Serum lactate levels, which show the state of energy metabolism and shock in patients with PCAS, indicate organ dysfunction or hypoperfusion and reflect dysregulated immune status in patients with PCAS. Lactate is a metabolic byproduct that accumulates in the body when there is an imbalance between oxygen supply and demand [25]. During cardiac arrest, blood flow to vital organs, including the brain and heart, is disrupted, leading to oxygen deprivation and initiation of anaerobic metabolism [26]. In addition, despite the return of blood flow and adjustment of the hypotensive status after ROSC, tissue perfusion may still be compromised because of impaired microcirculatory dysfunction caused by endothelial dysfunction, nitric oxide dysregulation, or hematologic abnormalities owing to an excessive inflammatory response, which can hinder the delivery of oxygen to tissues and cause persistent anaerobic glycolysis [27]. Elevated lactate levels can indicate aggravation of tissue hypoperfusion and anaerobic metabolism related to cardiac arrest and persistent PCAS [19]. Moreover, serum lactate levels correspond to several clinical variables that reflect the status of systemic inflammation and could serve as early biomarkers of the systemic inflammatory response in sepsis as a prelude to apparent organ dysfunction [28]. Therefore, hyperlactatemia after ROSC may be a predictor of myocardial dysfunction, pressor-dependent hemodynamic instability, microcirculatory failure, hematologic dysfunction, and subsequent multiple organ damage caused by aggressive systemic inflammation. Consequently, the systemic accumulation of lactic acid may be an indicator of hypoperfusion and aggressive inflammation in PCAS and is, therefore, related to poor survival in PCAS.

In addition, SOFA score and serum lactic acid level each have different effects on survival prognosis in patients with PCAS, as shown in the Table 3. This may mean that these 2 factors have different implications for clinical aspects in PCAS patients, and the combination of the 2 factors would have more significant impact on predicting survival in presumed non-cardiac arrest patients than in cardiac arrest patients.

This study had some limitations.
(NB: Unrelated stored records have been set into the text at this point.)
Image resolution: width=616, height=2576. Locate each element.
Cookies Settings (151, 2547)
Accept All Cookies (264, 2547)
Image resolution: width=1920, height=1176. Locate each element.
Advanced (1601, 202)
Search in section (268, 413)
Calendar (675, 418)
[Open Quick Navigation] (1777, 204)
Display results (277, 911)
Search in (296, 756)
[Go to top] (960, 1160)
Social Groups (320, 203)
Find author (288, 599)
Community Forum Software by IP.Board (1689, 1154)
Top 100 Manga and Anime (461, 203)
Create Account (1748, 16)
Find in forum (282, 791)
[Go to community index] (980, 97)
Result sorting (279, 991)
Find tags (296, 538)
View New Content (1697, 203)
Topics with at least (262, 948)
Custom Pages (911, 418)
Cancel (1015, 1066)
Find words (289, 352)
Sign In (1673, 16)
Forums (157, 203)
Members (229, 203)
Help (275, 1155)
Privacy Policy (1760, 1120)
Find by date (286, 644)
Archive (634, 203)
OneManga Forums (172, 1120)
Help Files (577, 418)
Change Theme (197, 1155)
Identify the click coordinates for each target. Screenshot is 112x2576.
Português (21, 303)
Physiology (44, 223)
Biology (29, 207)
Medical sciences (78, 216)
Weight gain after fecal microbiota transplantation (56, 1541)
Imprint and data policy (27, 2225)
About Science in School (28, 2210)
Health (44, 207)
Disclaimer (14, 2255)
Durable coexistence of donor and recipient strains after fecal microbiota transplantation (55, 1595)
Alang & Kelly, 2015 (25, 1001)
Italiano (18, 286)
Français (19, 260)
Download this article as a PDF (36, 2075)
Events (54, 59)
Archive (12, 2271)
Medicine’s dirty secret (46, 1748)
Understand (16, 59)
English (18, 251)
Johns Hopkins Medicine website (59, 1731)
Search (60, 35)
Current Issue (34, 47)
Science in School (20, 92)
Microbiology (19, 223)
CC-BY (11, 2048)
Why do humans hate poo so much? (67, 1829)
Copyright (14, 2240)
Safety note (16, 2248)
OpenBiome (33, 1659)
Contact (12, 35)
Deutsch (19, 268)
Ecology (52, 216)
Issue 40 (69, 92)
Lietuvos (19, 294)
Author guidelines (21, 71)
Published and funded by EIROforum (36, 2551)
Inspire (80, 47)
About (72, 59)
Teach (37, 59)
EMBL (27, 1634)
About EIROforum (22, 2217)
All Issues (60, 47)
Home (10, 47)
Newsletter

First, it had a retrospective design and was conducted at a single institution in South Korea. Prospective studies involving diverse patient populations are warranted. Second, when comparing the basic characteristics of the patients enrolled in our study, there were significant differences in age, CPR time, and AED use. Although these factors were adjusted for during analysis, they may have acted as confounding factors. Third, we excluded patients who were not indicated for TTM or who did not apply for various reasons, which may have introduced a selection bias. After adjusting for these confounding factors, we found that SOFA scores and lactate levels were associated with survival. Fourth, the SOFA score uses the Glasgow Coma Scale (GCS), which has limitations in neurological assessment. The neurological component of the SOFA Score relies on the GCS, which has limitations, such as interobserver variability and reliance on subjective assessment [29].


Our study demonstrated that the combination of SOFA score and lactate level could be valuable in predicting survival in patients with PCAS who have undergone TTM in the ICU setting. SOFA score and lactate level each reflect and involve different clinical aspects in patients. Therefore, by combining these 2 factors, healthcare providers can better predict the survival prognosis in patients with PCAS and this may help clinicians provide appropriate explanations to caregivers. Prospective studies with larger sample sizes and a wider variety of patients are warranted.